Finite Time Lyapunov Exponents for magnetically confined plasmas

Finite Time Lyapunov Exponents (FTLEs) are applied for the first time to magnetically confined plasmas. The FTLE measures the local divergence or convergence of $n$-dimensional vector fields. Time-dependent FTLEs are directly related to Lagrangian Coherent Structures, which form the underlying structure of turbulent flows. Modern FTLE methods, developed over the past decade, are evolving rapidly and leading to new practical and theoretical insights into turbulent fluid dynamics. In contrast to fluids, an MHD plasma has two vector fields, the magnetic field and the plasma flow. Accurate methods for computing and visualizing FTLEs for the MHD fields have been developed, based on the VisIt visualization package.
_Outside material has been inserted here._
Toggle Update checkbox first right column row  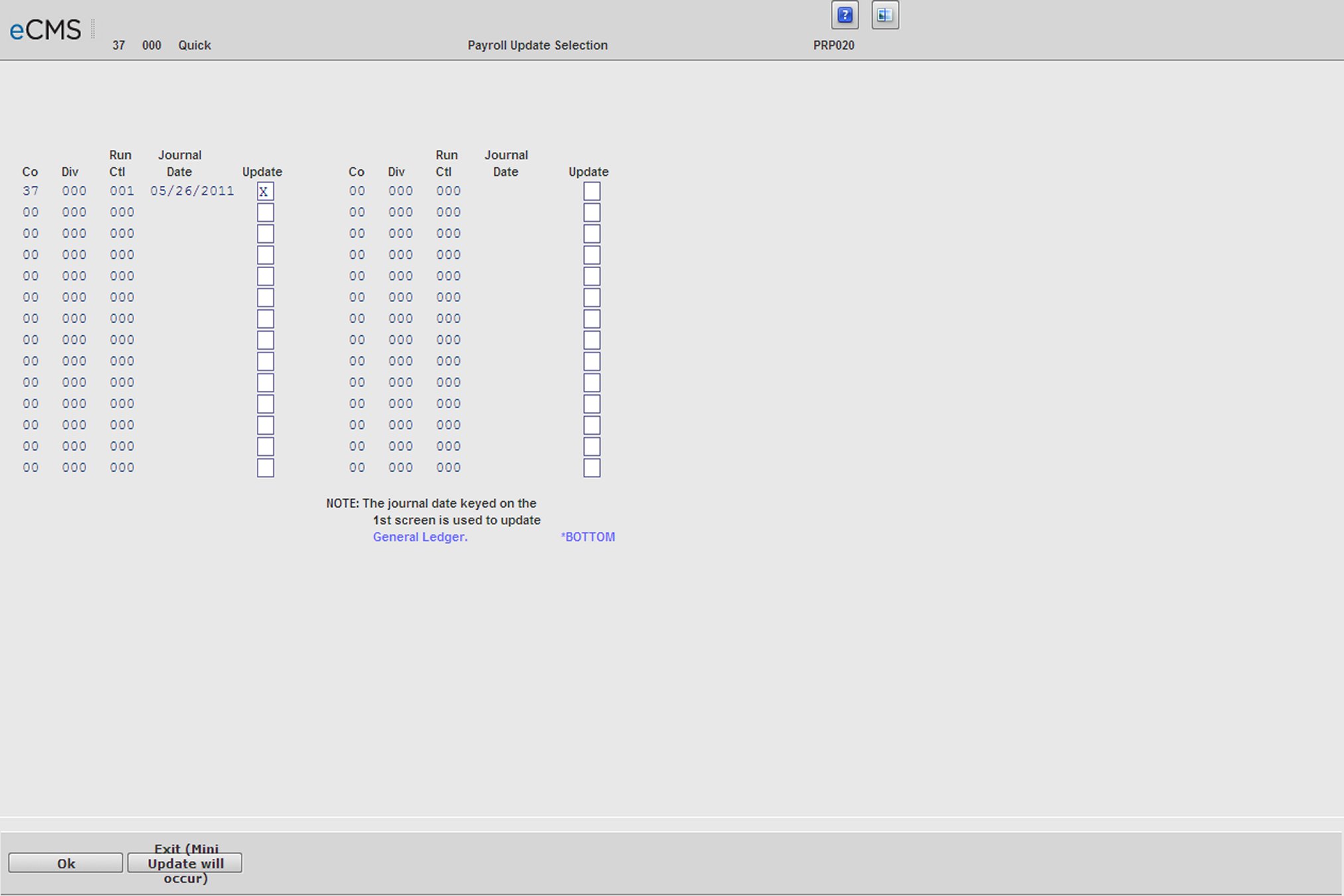pyautogui.click(x=590, y=190)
They are applied to time slices of a large sawtooth crash in a toroidal plasma, computed by the M3D extended MHD code. The plasma structures for both $\mathbf{B}$ and $\mathbf{v}$ have unexpected properties that are not brought out by conventional analyses. The sawtooth crash is also found to have well-organized ``flow'' structures in $\mathbf{v}\pm\mathbf{B}$. The FTLE appears to be a sensitive diagnostic for the structure of stochastic magnetic fields. The methods are not restricted to MHD, since they apply to almost any vector field.